A origem etimológica da palavra isolamento é poética. Em italiano, isola significa ilha, aquele pedaço de mundo, pequeno ou grande, cercado de água por todos os lados. Há três meses nos transformamos, de certa forma, em ilhas, nas quais, em alguns dias, somos como Robinson Crusoé, personagem que dá título ao livro de Daniel Defoe, que na adolescência li como um romance de aventuras e hoje enxergo com outros olhos: é uma obra iluminista sobre a arrogância eurocêntrica do colonizador. Seu protagonista, ao zarpar rumo ao desconhecido, crê que tudo sabe. Até naufragar.
Lançado em 1719, ou seja há mais de 300 anos, o romance de Defoe resistiu ao tempo porque, a despeito de estar diretamente ligado ao mercantilismo, à expansão do Império Britânico, que à época se estendia por todo o globo terrestre, o livro conta uma história atemporal. Fala de individualismo, então um conceito de existência ainda revolucionário, de alguém que ousa partir, aventurar-se. Leva consigo a certeza de que, homem cultivado que é, o mundo, mesmo vasto, de certa forma está à sua disposição, para seu deleite. Até descobrir-se só na natureza selvagem, em um lugar onde todos os seus saberes de pouco ou nada valem.
Há três meses nos transformamos, de certa forma, em ilhas, nas quais, em alguns dias, somos como Robinson Crusoé, personagem que dá título ao livro de Daniel Defoe, que na adolescência li como um romance de aventuras e hoje enxergo com outros olhos: é uma obra iluminista sobre a arrogância eurocêntrica do colonizador.
O exílio forçado de Robinson, seu desterro, dura 28 anos, tempo suficiente para que muitas de suas certezas de certa forma se diluam, mas não sua arrogância: ele busca replicar junto aos indígenas que cruzam seu caminho uma dinâmica de poder que o coloca no centro, como uma espécie de rei colonizador. Torna-se patético, sobretudo em relação ao nativo que batiza de Sexta-feira, em referência ao dia em que conhece o autóctone. Tenta subjugá-lo, dele fazer seu servo. Afinal, uma vez colonizador sempre colonizador. Mas sempre falha porque, no fundo, Robinson é apenas uma sombra, uma farsa.

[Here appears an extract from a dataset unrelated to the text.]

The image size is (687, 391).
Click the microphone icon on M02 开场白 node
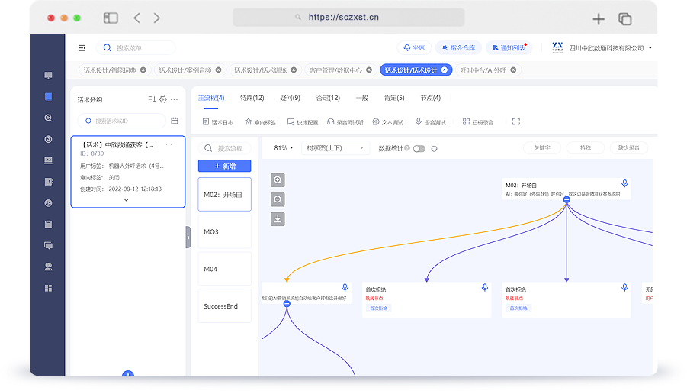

A ameaça invisível que, em 2020, nos leva ao isolamento também nos força, de certa maneira, a repensar o mundo em que vivemos, a “civilização” que, há até pouco tempo, nos protegia e, agora, se esfacela. revelando suas rachaduras de fragilidade. Alguns negam ou minimizam a existência do inimigo, numa vã tentativa de manutenção de um conceito de poder que justifica suas existências. Acreditar no potencial destruidor de um vírus é admitir a pequenez de seu mundo, a fragilidade ridícula de suas certezas, a insignificância do que julgam (ou julgamos) representar.
Ainda há tempo para sermos menos Robinson, ou eliminá-lo como modelo, e aprendermos com a ilha.